王政復帰の余波、クロムウェルの遺体に裁き 反逆者として斬首

【ロンドン 1月30日】

王政が復されたこの国で、本日、かつて政権を掌握したオリバー・クロムウェルに対する異例の処置が執り行われた。2年前に病没し、ウェストミンスター寺院に葬られていたクロムウェルの墓が掘り起こされ、故チャールズ王処刑に関わった反逆者として、遺体が斬首されるに至った。処置は議会と王権の意思を反映したものとされ、都では大きな衝撃をもって受け止められている。

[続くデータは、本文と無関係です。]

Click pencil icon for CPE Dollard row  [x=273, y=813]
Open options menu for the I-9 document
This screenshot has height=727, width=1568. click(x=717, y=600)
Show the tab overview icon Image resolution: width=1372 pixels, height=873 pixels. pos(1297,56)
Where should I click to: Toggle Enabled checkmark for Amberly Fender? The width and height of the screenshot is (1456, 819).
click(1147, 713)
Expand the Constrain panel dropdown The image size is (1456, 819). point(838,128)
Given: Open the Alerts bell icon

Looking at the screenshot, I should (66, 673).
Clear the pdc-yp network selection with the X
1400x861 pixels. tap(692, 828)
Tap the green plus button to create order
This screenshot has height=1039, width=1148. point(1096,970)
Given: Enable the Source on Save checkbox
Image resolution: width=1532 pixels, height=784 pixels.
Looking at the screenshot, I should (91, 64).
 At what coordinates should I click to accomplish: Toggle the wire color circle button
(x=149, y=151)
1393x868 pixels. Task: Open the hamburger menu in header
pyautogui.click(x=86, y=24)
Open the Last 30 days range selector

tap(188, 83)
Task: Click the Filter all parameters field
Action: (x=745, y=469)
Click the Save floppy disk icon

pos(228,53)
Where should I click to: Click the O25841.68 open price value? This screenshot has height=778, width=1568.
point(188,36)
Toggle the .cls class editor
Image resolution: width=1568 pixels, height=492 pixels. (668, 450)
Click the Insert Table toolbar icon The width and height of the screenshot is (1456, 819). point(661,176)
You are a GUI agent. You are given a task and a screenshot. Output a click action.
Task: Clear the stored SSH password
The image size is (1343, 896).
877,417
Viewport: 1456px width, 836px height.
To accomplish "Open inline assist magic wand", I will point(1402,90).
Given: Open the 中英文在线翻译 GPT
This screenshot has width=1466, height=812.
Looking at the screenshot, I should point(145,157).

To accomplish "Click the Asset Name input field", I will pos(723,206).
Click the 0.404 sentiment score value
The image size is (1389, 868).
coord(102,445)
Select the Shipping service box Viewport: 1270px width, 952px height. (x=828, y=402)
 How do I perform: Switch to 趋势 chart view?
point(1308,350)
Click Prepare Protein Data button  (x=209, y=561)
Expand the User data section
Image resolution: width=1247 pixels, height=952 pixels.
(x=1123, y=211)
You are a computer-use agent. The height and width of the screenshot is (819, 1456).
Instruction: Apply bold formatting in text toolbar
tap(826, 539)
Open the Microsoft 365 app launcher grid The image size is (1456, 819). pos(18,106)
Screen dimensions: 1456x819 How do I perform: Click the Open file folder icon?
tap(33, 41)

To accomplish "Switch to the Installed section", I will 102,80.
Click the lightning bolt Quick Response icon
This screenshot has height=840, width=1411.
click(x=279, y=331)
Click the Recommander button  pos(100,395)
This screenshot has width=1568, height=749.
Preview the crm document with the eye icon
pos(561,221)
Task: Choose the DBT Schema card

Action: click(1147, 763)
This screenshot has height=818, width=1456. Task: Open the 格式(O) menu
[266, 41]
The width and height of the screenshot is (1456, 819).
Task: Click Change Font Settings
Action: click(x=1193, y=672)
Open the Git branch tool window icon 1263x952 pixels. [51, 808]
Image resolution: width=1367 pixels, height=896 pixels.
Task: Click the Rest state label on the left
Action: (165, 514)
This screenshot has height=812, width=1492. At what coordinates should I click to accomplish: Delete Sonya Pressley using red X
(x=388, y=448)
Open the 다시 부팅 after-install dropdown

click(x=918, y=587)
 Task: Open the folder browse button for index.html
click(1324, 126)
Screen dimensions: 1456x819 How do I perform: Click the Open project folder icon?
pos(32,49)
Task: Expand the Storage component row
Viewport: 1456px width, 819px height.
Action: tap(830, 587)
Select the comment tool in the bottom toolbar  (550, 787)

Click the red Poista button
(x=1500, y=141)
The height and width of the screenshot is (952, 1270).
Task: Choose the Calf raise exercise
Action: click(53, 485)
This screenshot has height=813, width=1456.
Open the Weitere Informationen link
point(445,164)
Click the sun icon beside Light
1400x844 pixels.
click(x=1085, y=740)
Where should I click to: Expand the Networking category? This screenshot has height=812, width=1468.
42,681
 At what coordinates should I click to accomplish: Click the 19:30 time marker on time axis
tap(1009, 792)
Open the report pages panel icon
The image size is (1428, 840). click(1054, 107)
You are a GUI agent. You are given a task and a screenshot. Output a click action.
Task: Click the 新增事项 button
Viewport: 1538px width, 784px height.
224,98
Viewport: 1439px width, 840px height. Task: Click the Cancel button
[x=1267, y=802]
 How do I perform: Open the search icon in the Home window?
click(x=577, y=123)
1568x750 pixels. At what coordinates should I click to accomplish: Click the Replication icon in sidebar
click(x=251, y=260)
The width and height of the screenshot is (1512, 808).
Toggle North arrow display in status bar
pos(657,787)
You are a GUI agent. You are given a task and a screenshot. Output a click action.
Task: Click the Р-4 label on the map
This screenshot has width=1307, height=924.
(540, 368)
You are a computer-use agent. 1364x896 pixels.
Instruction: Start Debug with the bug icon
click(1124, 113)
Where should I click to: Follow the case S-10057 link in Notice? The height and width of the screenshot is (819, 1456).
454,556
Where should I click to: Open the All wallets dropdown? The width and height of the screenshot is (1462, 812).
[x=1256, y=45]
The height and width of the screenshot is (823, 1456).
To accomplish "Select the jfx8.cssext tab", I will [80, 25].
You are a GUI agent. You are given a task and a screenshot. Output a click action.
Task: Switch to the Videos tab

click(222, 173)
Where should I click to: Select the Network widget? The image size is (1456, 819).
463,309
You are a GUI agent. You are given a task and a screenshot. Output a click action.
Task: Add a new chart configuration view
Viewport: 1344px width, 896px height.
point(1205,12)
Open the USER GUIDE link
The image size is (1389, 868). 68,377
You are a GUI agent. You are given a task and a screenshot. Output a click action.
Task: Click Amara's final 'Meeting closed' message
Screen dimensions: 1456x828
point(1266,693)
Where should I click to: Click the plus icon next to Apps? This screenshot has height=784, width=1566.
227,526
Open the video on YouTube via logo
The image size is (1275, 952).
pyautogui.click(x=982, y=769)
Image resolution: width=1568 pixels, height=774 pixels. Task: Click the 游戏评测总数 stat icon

この日、衛兵に囲まれた一行が寺院に入り、厳粛な空気の中で墓が開かれた。棺は人目に触れぬよう運び出され、公開の場で象徴的な裁きが下されたという。生前、国政を主導した人物が死後にまで処罰を受けるのは極めて異例であり、王を失った歳月への強い清算の意思を示す出来事と見られている。

クロムウェルは内乱後、議会派の指導者として軍を率い、国の実権を掌握した。国王が処刑され、旧来の秩序が崩れた時代の象徴的存在であっただけに、その遺体への処置は、王政の正統性を改めて内外に示す狙いがあると語られる。市中では、「ようやく王の無念が晴らされた」との声がある一方で、死者にまで裁きを及ぼすことへの戸惑いも聞かれ、評価は一様ではない。

斬首後の首は、反逆の戒めとして一定期間掲げられる見通しとされる。今回の出来事は、王政復帰後の新たな秩序が、過去の断絶をどのように総括するのかを示す象徴的な一幕となった。